A imagem acima é um print de um influente canal no Youtube que tem pregado discursos de ódio contra boa parte dos criadores e revistas do mercado. Como fica evidente nessa imagem, há um clima de paranoia, de situações tiradas de contexto e acusações pesadas e infundadas. O mais assustador é que esse canal, cujo nome não será revelado para não fazer propaganda, já possui mais de 89 mil inscritos e uma média de 20 mil views por vídeo.
Um dos líderes do movimento, é o Youtuber responsável por este canal: Richard Meyer. Ele grava vídeos diários, caseiros, sem mostrar o seu rosto, folheando as HQs e atacando e incitando o ódio contra os criadores e as publicações. Em entrevista ao Daily Beast, explicou o seu posicionamento mais enérgico quanto à diversidade: “Comecei a perceber coisas muito estranhas. Feminização dos homens, masculinização das mulheres, basicamente, todas os casais heterossexuais clássicos estão sendo destruídos … você percebe que isso é uma tendência, e você começa a se perguntar por que eles estão fazendo isso. Por que Luke Cage, o cara durão de blaxploitation por excelência, por que ele está empurrando um carrinho de bebê e é um palerma com fala mansa – isso não é feito por acaso“.
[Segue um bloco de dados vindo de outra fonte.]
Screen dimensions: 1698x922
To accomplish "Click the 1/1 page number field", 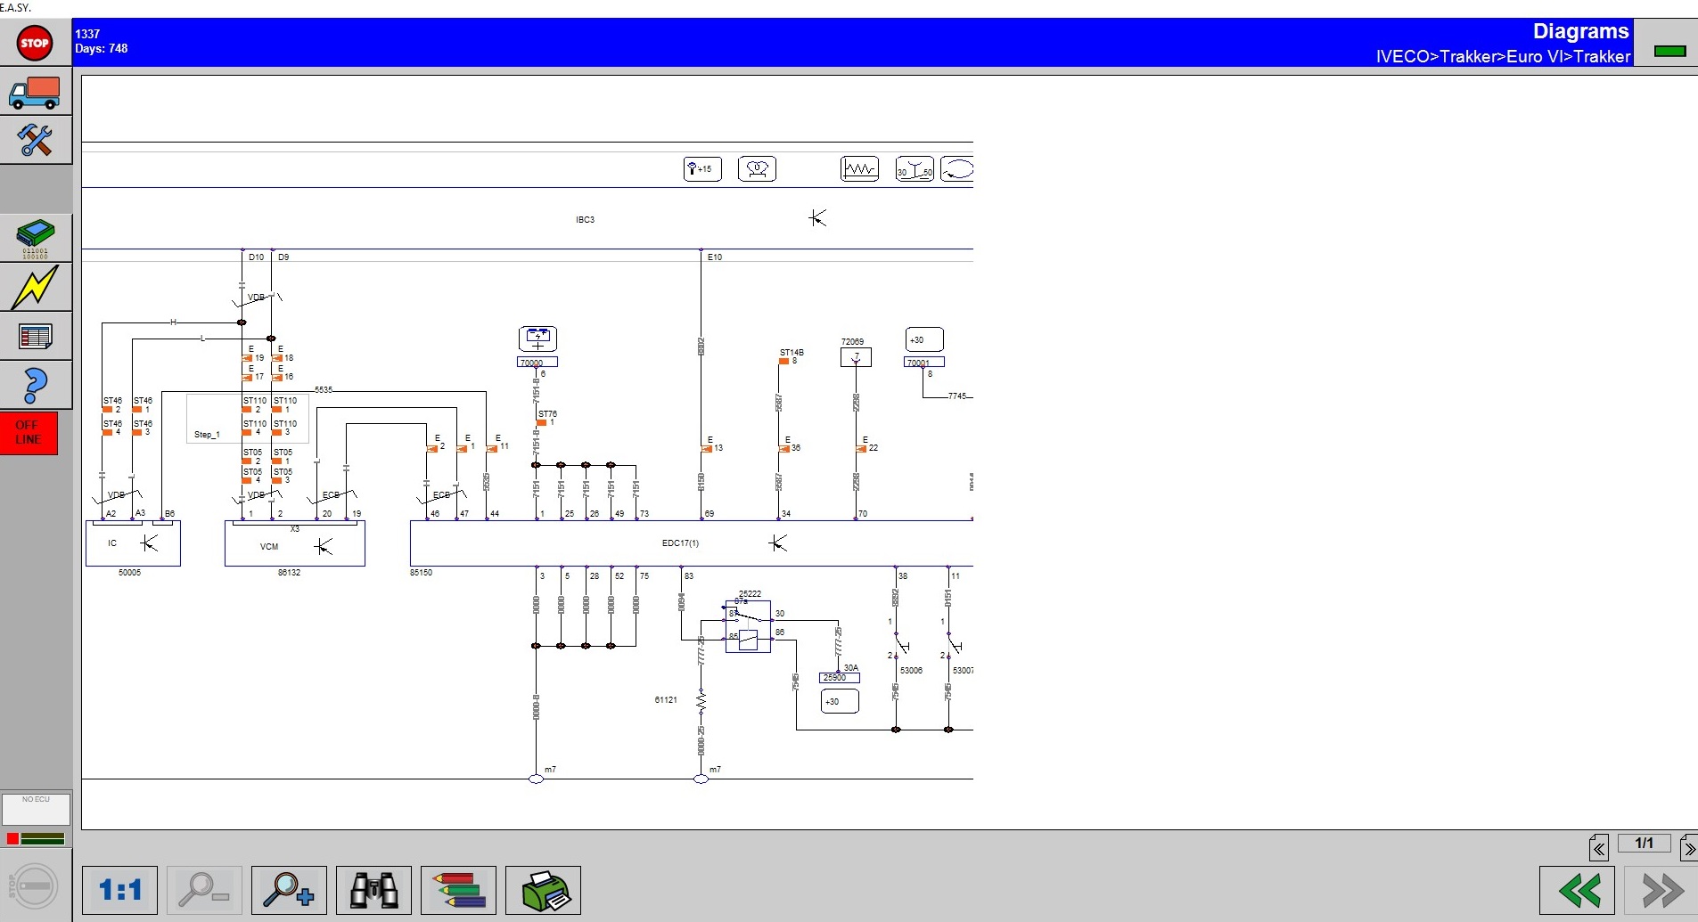I will tap(1644, 844).
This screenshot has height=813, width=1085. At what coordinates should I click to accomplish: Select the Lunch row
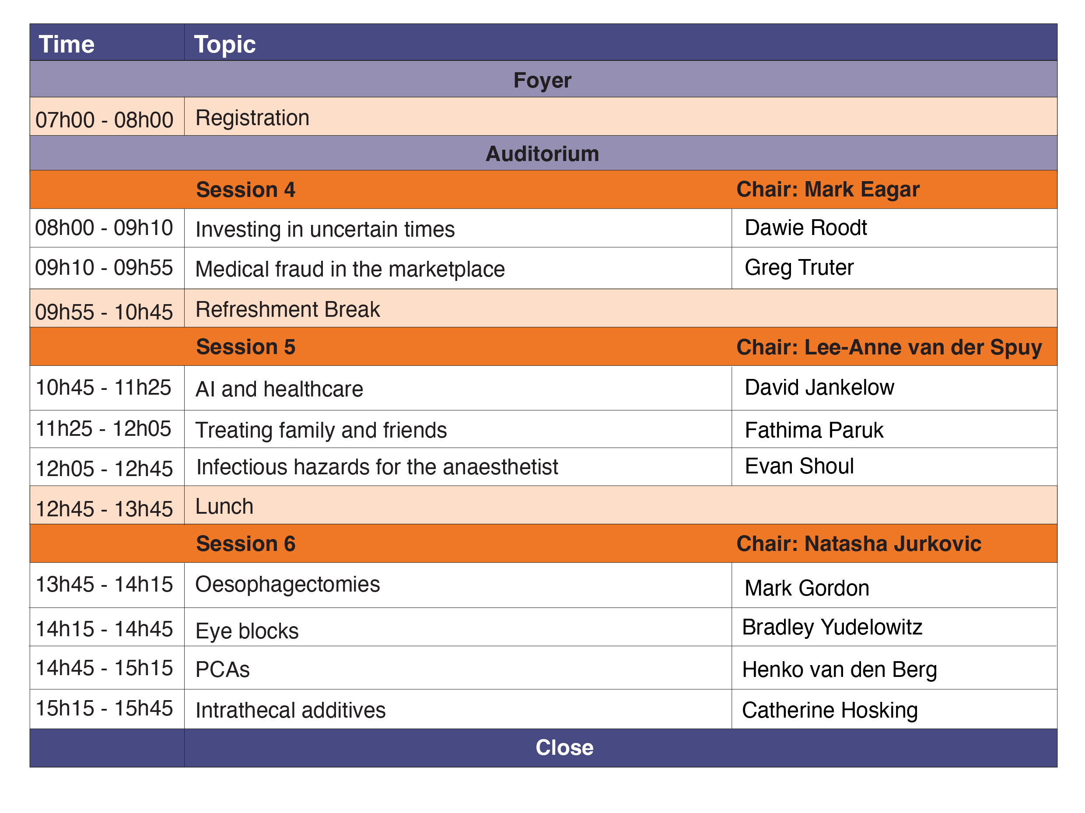click(x=543, y=505)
Obviamente a fala de Meyer não passa de um grande exagero, a feminização dos homens não existe, a masculinização das mulheres a que ele se refere é o fato das heroínas não lutarem mais de maiô e o Luke Cage virou pai, então é natural que ele mude a sua postura. O mesmo vale para a sua eterna propagação da ruína do mercado. O Youtuber também ficou “famoso” por instigar seus seguidores a atacarem, criticarem e boicotarem escritores com trabalhos voltados para a diversidade.
Outro líder do movimento é o desenhista Ethan Van Sciver (Lanterna Verde). Dentre tantas polêmicas, destaco uma em que ele se envolveu em maio de 2017. Naquela época, artistas promoveram em seus perfis nas redes sociais um diálogo sobre a depressão e o suicídio. Sciver, sem nenhuma sensibilidade, passou a sugerir que alguns leitores se matassem.
O escritor Paul Jenkins (Inumanos), no seu perfil pessoal do Facebook, escreveu um relato sincero e emocionante sobre o papel e a influência dos escritores. Contou a história de como, sem fazer a mínima ideia, apenas pela influência de uma das HQs que escreveu, impediu que um jovem cometesse suicídio.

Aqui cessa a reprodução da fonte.